Directions for this task: Search the entries for the word "computer" and copy each line that has it.

Supplied entries:

--

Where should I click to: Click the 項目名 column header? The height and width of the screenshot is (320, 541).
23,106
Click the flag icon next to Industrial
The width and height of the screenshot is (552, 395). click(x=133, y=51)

--

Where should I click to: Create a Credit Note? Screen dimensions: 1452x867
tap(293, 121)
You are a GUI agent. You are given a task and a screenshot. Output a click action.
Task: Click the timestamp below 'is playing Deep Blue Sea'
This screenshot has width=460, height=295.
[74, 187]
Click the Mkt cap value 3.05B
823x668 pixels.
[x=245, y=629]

--

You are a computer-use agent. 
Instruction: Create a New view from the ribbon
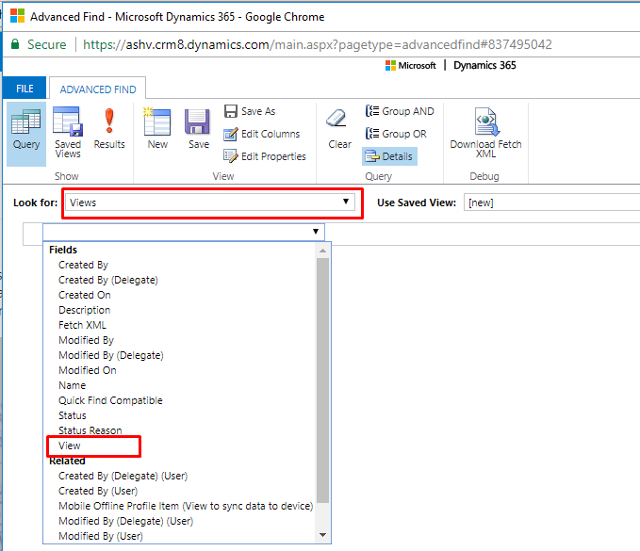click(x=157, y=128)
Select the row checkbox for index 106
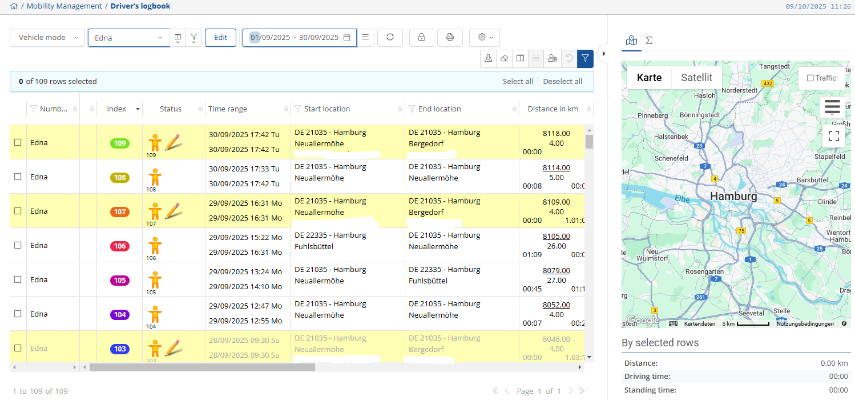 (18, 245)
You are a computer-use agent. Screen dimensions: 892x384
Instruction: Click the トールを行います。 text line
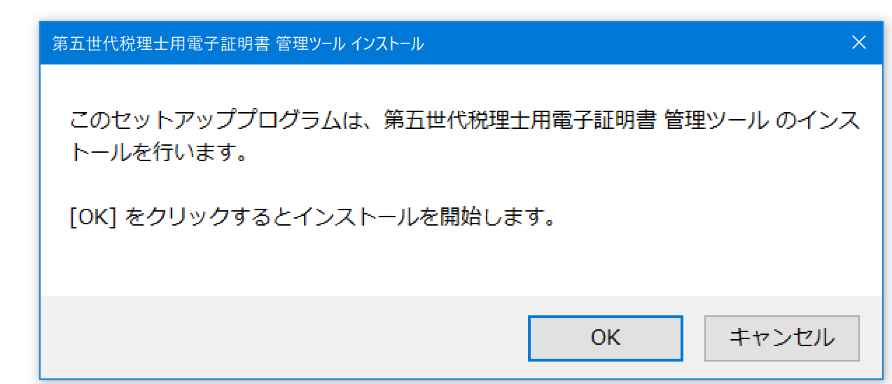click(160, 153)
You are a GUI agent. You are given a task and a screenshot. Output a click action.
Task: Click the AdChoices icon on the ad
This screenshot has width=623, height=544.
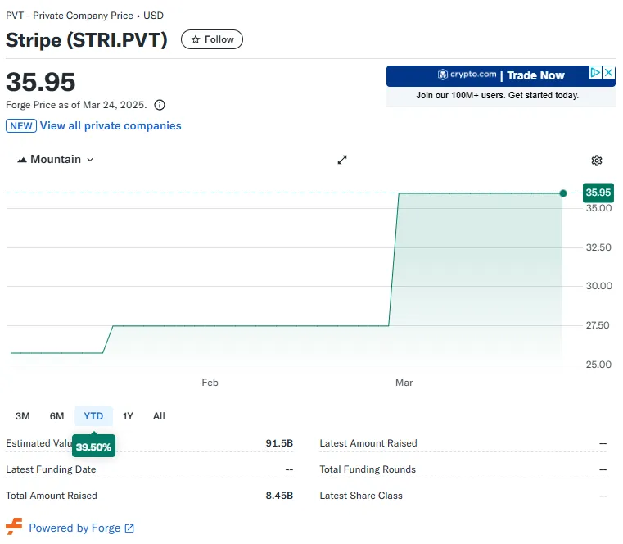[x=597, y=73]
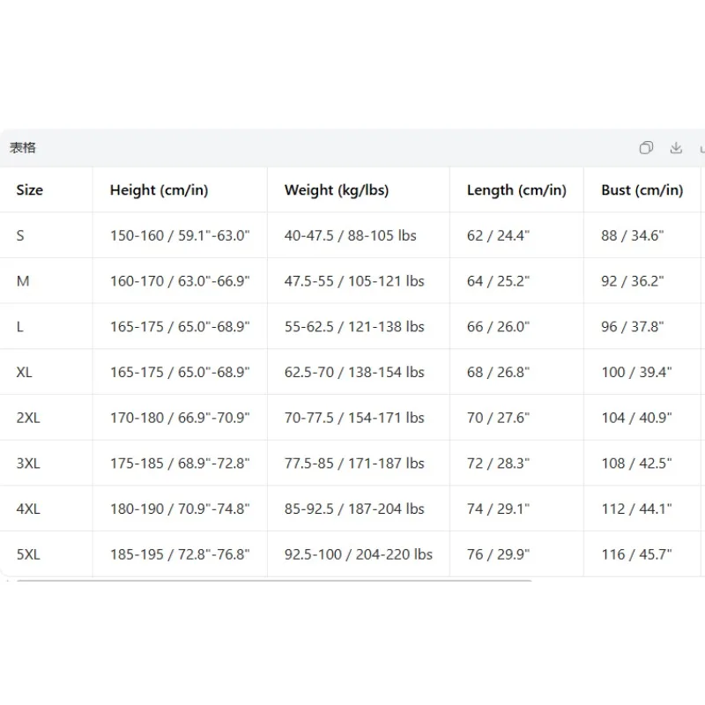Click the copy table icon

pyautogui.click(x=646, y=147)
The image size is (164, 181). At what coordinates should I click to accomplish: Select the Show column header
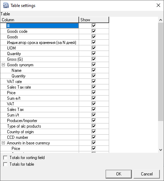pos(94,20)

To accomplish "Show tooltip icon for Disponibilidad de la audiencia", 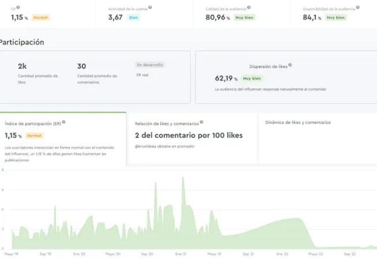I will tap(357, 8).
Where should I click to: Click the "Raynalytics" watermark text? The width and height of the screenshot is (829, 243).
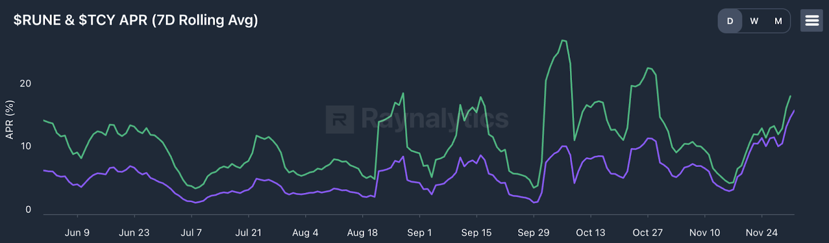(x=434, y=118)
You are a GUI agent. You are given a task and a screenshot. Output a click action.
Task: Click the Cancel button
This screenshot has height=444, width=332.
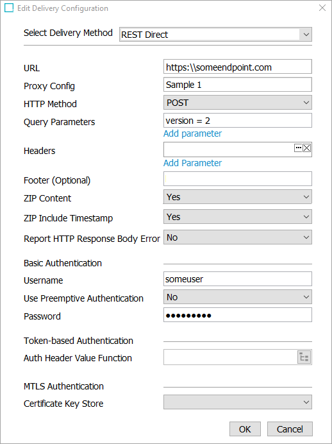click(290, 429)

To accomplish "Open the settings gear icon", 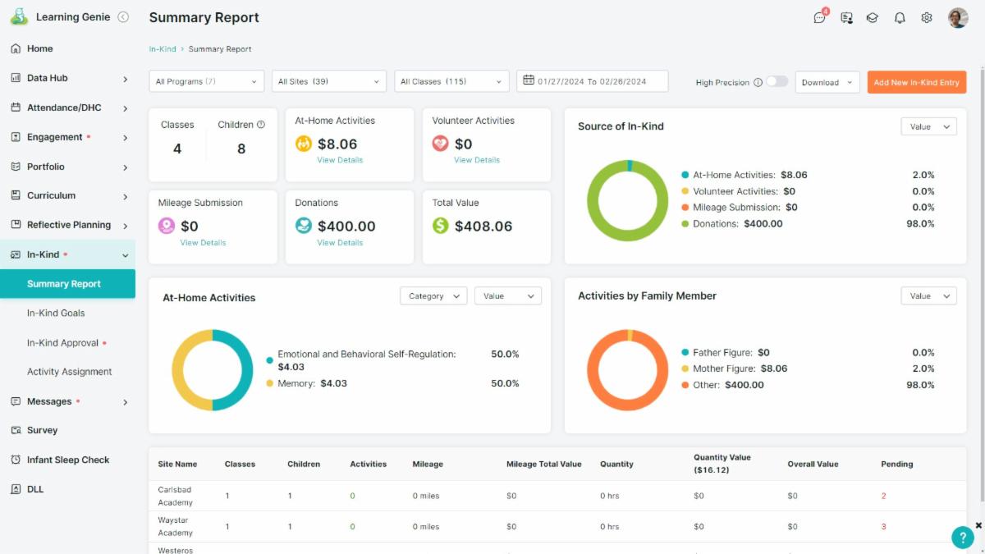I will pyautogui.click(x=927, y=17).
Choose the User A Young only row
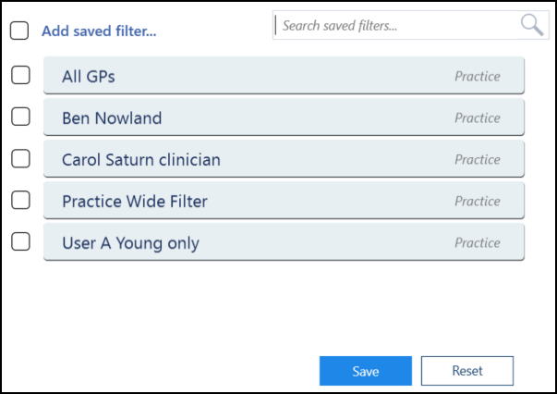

--

Reply:
You are a computer-use agent. 
You are a computer-use agent. Screen dimensions: 892x384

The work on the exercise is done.